I'm using "Noto Serif" font for normal text, and it is working fine. The Google Fonts URL is https://fonts.googleapis.com/css?family=Noto+Serif
However, that font face request does not return references for all the characters actually supported by "Noto Serif". It returns only latin, cyrillic, greek, and vietnamese subsets.
If I add the infinity symbol ("∞", U+221E) to the text, it gets displayed by a fallback font, even though "Noto Serif" does have a glyph for that character.
I tried to enforce a subset. I'm not sure what is the subset that would include "∞", maybe "math", if Google Fonts have such. However, the public API does not seem to support "subset" parameter (anymore?), and it seems to have no effect on the font request.
I see that a JSON API call with some access key supposedly supports parameter "subset". Is that the only way, if it even works for such case?
There is also an API parameter "text". https://fonts.googleapis.com/css?family=Noto+Serif&text=∞ does in fact return the "∞" glyph, however it returns nothing else. Is there a way to still return all the default characters and, in addition, also this "text" character?

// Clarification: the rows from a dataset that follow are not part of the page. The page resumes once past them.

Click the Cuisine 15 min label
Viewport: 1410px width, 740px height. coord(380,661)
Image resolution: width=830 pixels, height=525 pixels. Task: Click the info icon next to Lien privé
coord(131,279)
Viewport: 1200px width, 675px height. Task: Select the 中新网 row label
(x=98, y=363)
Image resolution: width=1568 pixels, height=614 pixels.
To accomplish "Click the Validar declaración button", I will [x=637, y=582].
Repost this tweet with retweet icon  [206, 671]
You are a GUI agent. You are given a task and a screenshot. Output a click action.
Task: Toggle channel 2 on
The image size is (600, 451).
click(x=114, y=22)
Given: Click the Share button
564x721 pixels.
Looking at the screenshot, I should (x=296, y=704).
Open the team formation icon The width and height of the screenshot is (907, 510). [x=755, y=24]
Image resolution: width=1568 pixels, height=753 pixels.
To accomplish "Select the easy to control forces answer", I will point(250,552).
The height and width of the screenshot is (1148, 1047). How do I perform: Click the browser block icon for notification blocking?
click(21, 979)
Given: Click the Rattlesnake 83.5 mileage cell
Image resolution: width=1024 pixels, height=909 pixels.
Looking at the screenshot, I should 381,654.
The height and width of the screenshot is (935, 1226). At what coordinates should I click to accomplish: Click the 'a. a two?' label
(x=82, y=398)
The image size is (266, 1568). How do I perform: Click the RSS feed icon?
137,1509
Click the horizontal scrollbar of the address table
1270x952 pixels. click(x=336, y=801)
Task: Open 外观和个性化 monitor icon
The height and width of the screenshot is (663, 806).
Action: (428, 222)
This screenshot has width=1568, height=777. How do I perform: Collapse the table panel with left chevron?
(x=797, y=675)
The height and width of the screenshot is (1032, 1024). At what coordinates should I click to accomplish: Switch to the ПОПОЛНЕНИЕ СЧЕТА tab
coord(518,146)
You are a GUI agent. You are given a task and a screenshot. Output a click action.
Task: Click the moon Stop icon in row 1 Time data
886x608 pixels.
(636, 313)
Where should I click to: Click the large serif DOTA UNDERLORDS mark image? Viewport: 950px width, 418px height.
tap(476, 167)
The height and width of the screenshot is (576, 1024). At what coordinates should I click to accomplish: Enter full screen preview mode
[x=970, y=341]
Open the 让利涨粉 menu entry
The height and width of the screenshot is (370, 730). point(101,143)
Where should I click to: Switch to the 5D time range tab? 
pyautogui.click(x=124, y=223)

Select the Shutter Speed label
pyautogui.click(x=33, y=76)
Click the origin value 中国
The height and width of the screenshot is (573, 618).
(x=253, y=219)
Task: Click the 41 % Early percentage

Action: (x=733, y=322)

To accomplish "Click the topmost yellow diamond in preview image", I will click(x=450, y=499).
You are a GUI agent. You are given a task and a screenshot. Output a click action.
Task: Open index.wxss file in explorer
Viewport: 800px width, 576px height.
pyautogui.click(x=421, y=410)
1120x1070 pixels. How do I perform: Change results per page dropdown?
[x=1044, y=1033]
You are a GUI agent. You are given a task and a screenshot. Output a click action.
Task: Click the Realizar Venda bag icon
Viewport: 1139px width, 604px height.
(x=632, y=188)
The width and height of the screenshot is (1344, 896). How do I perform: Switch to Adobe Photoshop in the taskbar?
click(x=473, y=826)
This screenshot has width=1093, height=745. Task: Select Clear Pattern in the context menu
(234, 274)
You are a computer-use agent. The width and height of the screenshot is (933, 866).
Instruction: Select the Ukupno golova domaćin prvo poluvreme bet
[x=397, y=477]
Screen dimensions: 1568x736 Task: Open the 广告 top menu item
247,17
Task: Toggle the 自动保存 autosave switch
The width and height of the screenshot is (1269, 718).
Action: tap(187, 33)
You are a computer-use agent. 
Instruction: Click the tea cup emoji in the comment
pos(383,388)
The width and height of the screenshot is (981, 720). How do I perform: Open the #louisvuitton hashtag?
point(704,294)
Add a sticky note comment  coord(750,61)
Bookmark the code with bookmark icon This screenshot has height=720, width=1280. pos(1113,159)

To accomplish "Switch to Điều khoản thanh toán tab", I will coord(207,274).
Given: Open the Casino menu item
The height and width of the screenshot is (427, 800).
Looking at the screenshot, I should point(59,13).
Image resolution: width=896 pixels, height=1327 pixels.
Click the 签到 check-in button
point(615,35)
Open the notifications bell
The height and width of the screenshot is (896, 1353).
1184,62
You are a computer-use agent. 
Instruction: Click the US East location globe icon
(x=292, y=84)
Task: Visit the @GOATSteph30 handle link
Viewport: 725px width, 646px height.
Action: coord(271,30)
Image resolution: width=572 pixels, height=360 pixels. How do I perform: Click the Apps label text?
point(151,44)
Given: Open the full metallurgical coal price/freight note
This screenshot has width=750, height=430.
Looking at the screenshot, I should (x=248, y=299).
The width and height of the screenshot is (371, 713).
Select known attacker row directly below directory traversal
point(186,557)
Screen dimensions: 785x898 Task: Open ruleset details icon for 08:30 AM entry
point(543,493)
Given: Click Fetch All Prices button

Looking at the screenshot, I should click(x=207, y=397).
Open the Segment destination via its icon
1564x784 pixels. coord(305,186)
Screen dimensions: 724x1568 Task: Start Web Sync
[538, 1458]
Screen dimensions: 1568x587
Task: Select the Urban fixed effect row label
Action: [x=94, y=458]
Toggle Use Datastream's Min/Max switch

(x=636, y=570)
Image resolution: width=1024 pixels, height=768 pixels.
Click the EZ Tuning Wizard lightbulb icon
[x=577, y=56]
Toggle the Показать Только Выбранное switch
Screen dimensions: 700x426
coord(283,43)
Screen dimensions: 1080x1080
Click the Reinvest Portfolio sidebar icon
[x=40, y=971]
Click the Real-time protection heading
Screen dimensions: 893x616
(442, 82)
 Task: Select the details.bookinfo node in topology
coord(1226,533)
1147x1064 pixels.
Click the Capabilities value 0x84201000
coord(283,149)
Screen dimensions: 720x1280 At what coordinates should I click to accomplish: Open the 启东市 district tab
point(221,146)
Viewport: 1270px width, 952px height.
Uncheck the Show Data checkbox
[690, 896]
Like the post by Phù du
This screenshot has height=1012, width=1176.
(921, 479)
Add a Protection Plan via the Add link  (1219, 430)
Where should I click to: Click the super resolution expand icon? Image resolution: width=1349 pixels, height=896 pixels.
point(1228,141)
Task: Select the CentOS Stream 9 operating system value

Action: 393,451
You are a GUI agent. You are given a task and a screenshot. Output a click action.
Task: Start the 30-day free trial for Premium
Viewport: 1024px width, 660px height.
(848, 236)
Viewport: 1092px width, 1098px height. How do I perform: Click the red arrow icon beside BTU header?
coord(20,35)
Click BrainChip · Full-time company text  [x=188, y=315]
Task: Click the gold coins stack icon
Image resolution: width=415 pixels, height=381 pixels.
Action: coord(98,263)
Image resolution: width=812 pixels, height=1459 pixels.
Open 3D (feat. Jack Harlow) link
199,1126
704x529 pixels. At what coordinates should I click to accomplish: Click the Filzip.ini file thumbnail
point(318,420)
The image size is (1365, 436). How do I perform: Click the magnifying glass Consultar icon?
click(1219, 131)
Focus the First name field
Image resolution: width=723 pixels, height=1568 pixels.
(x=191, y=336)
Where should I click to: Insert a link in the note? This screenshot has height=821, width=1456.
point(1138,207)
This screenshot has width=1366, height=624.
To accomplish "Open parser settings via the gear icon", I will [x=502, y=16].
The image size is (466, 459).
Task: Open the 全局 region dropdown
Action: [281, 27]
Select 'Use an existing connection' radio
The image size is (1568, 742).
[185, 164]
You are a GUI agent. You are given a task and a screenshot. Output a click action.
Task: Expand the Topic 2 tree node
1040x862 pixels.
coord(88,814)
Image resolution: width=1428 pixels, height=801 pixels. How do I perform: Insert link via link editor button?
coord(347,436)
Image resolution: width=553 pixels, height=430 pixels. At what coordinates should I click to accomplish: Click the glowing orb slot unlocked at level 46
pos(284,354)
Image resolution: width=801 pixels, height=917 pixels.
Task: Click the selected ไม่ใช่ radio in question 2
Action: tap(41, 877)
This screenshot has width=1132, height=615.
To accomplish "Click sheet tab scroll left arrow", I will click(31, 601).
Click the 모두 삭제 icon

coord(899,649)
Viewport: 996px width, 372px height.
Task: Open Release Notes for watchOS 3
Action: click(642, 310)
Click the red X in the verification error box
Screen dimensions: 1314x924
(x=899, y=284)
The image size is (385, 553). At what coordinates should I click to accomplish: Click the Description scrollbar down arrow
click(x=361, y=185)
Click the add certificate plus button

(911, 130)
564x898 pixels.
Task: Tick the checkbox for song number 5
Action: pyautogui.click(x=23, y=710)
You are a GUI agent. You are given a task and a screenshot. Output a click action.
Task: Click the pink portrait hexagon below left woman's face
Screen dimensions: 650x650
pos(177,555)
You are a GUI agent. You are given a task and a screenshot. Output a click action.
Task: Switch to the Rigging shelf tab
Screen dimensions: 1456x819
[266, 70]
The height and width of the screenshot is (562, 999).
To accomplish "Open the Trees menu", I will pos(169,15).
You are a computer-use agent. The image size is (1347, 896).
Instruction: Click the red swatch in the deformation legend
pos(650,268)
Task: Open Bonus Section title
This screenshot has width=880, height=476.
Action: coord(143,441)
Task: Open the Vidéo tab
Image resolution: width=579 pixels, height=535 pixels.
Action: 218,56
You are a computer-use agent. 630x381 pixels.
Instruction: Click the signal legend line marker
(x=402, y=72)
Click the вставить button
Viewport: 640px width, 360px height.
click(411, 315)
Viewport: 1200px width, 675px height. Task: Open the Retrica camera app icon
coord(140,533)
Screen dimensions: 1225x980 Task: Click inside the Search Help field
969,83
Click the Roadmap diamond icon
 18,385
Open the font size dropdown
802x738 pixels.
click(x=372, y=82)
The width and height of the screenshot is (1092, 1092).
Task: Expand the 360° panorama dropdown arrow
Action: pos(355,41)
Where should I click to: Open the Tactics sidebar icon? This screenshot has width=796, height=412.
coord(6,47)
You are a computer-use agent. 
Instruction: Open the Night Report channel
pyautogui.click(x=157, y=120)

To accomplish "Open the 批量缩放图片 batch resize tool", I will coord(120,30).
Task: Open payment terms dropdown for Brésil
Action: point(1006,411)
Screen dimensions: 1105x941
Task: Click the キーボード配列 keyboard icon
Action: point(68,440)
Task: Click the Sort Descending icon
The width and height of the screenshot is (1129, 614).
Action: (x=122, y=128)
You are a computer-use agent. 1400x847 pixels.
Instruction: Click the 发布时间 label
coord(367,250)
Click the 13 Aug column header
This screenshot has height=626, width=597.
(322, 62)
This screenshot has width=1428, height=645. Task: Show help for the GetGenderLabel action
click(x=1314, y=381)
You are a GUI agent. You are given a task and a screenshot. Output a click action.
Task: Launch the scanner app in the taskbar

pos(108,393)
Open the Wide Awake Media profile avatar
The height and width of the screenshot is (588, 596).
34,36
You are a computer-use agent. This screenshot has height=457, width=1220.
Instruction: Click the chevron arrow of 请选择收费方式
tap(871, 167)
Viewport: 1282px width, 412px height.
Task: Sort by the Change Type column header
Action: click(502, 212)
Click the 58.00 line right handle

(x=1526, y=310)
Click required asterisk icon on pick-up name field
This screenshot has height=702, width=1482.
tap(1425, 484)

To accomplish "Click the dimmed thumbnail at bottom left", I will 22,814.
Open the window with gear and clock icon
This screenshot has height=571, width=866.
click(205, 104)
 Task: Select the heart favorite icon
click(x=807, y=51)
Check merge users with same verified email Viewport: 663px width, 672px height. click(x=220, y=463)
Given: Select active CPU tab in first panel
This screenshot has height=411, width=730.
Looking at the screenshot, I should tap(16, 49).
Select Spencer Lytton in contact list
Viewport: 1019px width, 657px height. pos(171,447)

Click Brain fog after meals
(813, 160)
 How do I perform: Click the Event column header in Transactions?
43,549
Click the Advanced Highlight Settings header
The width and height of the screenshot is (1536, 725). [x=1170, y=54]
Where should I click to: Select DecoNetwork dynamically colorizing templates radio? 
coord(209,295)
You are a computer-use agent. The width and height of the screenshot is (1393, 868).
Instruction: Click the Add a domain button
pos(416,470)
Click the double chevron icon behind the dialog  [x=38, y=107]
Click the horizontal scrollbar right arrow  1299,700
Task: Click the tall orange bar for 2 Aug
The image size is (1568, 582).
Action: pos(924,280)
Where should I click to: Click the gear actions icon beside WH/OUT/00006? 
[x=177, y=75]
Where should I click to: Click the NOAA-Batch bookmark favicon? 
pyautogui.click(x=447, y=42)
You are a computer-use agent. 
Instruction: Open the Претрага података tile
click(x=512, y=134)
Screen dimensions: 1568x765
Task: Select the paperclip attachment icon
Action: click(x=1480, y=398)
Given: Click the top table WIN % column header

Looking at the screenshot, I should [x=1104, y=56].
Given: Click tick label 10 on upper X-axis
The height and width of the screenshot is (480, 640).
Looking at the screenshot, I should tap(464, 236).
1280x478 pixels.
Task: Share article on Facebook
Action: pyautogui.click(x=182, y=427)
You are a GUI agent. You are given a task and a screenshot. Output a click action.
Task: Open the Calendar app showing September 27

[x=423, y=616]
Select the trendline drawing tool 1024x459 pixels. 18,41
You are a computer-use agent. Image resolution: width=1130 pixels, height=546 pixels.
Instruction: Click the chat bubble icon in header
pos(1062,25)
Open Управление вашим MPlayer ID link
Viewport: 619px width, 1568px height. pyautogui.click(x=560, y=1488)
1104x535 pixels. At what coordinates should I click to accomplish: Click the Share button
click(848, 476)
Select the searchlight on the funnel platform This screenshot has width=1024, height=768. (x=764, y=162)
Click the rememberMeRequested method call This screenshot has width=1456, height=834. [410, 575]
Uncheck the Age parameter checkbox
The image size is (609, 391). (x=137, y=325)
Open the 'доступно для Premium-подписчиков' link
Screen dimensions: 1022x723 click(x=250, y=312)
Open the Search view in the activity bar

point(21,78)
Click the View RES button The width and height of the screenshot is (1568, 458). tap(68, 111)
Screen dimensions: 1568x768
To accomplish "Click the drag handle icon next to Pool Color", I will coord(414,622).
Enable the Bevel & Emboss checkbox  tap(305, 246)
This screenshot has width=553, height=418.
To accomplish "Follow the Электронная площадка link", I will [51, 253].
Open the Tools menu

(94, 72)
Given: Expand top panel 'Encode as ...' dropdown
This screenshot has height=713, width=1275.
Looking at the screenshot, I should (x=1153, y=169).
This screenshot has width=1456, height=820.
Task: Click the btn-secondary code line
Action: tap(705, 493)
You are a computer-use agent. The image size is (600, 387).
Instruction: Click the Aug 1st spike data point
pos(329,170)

I cannot just do both font requests, because the text one does not have unicode-range parameter, so they would override each other.
I could add manual #font-face CSS definition, but that would void the Google Fonts dynamic benefits of serving different replies to different browsers in a way they would understand best.
I could list all the characters in the text parameter... Resulting in a big query to get the font, and maybe miss some characters.
I could download the TTF font and host it locally, but that would void the benefits of not loading all the font files, containing a lot of glyphs that will never be used.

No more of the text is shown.